On Monday, Hugh returned from Hawaii. His ears and throat hurt. On Tuesday, Hugh went to the urgent care clinic and saw a doctor. He filled out some forms and waited to be called in to see the doctor. The doctor asked what his symptoms were, and he told her. She wanted to do a test for strep throat. He consented. And she went and found a swab. The doctor disappeared down to her lab for a few minutes. Upon her return, she said that the culture was positive for strep and proceeded to discuss antibiotic options.
At no point was Hugh offered an explanation of how much the test was going to cost, nor was he shown the results of the test so that he could see that it indeed was positive for strep. Having had strep many times when he was a child, he was pretty certain that he needed antibiotic quickly and did not argue with the results.
(Hugh writing now)
As I sat listening to the doctor offering me antibiotics, I was taken back to my time in México in 2010. I was traveling with my colleagues via Micro (a small van like bus). There were two women sitting in the row behind us. It was a middle-aged woman and her elderly mother – they could have been the age of my mother and grandmother. They were on their way back home from a visit to their doctor. The daughter was holding a brown paper bag containing medications. She was trying to read the Spanish instructions which came with the medications and her hand written notes of comments from the doctor. She had probably been to a few years of Spanish school, but the instructions were full of words with which she was less familiar. It was also obviously that she did not write very often. Her mother spoke even less Spanish than she did. It was an interesting conversation to overhear. As it took place partially in Spanish and partly in Me’phaa… as the daughter tried to read, and then think about how to explain the directions to her mother.
I remember wondering if the doctor was really concerned with this elderly woman’s health, or if he was just giving her pills because they had come to him for pills.

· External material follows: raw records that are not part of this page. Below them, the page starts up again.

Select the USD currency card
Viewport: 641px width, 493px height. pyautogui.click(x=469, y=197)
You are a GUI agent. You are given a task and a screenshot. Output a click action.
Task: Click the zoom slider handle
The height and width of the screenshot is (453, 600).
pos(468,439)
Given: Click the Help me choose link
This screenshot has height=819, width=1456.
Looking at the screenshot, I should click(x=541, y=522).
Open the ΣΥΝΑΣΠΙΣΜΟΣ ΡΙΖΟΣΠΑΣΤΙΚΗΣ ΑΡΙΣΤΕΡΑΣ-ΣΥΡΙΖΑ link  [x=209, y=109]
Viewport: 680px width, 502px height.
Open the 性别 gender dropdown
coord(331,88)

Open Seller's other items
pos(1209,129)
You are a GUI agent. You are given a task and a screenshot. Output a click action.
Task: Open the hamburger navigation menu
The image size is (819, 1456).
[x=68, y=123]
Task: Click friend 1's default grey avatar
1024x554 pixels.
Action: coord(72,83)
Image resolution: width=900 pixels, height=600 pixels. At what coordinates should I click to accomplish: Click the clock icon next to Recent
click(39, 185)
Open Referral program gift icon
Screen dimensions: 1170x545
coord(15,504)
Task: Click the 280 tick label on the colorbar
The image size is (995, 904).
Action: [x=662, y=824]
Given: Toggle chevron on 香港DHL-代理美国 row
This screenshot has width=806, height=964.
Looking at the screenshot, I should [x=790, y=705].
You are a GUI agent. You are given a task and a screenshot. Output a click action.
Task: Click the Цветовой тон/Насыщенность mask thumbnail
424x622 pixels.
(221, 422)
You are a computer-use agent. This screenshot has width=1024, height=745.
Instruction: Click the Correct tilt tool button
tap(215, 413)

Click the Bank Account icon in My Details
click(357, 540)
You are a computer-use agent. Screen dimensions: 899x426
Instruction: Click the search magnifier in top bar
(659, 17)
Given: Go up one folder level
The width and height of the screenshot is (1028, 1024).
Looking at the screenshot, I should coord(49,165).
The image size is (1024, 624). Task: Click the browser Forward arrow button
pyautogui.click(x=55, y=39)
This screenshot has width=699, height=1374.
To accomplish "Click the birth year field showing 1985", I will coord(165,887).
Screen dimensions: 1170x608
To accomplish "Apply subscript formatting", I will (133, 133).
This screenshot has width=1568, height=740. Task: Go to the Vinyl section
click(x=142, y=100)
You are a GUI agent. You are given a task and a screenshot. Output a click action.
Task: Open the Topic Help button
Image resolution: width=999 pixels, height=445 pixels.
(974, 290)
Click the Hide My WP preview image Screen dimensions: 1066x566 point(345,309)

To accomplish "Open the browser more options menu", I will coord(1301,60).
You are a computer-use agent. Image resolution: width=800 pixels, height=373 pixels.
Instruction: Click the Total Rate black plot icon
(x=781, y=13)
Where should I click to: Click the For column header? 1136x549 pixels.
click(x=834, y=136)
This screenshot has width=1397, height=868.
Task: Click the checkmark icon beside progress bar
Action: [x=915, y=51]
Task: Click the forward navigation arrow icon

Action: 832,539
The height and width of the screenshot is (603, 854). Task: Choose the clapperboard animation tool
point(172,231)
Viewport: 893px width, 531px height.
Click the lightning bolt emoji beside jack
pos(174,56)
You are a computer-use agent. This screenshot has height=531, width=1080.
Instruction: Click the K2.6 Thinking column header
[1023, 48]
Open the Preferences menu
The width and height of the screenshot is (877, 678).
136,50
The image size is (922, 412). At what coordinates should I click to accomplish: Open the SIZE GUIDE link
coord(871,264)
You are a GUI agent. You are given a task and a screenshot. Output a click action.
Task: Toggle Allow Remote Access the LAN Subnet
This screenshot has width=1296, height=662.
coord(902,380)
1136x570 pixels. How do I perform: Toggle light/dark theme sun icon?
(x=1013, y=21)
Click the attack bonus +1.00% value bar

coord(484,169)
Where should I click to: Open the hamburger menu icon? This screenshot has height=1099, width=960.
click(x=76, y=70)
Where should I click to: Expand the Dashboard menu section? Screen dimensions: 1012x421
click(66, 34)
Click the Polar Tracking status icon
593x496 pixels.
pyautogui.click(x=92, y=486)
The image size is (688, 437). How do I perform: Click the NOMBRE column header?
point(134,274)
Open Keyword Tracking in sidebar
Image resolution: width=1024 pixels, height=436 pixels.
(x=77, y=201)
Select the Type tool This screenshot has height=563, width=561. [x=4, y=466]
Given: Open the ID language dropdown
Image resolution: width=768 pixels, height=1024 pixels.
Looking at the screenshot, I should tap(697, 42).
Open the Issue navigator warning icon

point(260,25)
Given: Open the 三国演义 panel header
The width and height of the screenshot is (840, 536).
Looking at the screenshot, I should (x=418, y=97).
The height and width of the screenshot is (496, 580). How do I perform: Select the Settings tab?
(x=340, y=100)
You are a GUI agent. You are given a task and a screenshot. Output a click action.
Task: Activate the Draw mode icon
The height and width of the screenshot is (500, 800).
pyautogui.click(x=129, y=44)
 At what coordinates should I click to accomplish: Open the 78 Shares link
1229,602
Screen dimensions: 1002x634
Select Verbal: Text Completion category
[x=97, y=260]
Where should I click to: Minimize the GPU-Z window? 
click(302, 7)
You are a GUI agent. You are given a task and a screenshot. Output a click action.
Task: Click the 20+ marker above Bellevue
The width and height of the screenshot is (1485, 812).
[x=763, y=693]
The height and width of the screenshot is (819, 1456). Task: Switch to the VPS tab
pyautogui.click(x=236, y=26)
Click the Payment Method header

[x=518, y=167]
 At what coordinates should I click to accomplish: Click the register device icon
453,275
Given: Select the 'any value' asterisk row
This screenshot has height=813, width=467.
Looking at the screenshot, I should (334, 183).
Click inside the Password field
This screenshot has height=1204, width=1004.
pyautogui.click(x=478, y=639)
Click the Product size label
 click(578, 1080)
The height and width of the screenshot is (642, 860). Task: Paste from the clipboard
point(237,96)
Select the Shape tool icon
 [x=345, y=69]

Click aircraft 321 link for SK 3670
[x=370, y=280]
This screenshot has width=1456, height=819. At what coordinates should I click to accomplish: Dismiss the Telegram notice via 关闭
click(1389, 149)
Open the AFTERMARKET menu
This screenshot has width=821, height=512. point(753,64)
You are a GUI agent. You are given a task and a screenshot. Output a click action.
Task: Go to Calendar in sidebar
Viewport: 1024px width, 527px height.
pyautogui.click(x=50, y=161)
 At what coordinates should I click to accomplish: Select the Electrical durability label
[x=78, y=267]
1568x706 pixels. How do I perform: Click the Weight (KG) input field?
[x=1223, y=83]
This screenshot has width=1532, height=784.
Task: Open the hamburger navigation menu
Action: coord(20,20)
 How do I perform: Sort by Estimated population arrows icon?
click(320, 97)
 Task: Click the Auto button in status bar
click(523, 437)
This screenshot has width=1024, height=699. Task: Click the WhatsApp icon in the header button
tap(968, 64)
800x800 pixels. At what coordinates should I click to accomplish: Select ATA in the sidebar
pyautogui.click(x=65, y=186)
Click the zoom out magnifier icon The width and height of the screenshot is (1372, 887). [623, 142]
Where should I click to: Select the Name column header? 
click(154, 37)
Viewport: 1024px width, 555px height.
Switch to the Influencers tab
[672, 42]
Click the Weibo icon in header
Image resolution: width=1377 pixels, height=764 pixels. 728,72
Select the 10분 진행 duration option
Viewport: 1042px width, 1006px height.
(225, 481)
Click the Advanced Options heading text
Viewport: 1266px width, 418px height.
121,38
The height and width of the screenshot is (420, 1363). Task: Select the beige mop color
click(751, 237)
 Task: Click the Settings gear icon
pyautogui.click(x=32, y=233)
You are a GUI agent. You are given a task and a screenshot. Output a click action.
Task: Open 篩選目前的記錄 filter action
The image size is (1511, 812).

It was clear to see that she did not understand some things about how the medicine worked or why she was taking them. Other expatriates in the area seemed to be convinced that the government provided healthcare did not always have the best interest of these people in mind when they treated them.
I still think about this situation and wonder if that woman really needed the pills she got, was it really her heart? Did she really need those antidepressants? Or was she really just like me and accepted whatever was given to her, because she is “supposed to trust” the person with the white lab coat?
- What is a Bible translator to do in these situations? Is it their job to do anything?
- What is Christian to do?
- What are minority language speakers to do with traditional forms of medical knowledge? For instance medical knowledge which does not rely on pharmaceutical companies but rather on herbal knowledge? As a community moves from one language to another (from Me’phaa to Spanish) the concepts about their environment also change, because those concepts are embedded with their language. In my case, perhaps the relevant knowledge is that cinnamon has been shown in some cases to fight some strains of strep bacteria, so a combination of cinnamon and yogurt (which provides good bacteria), is that a way to fight off strep without antibiotics and their side effects?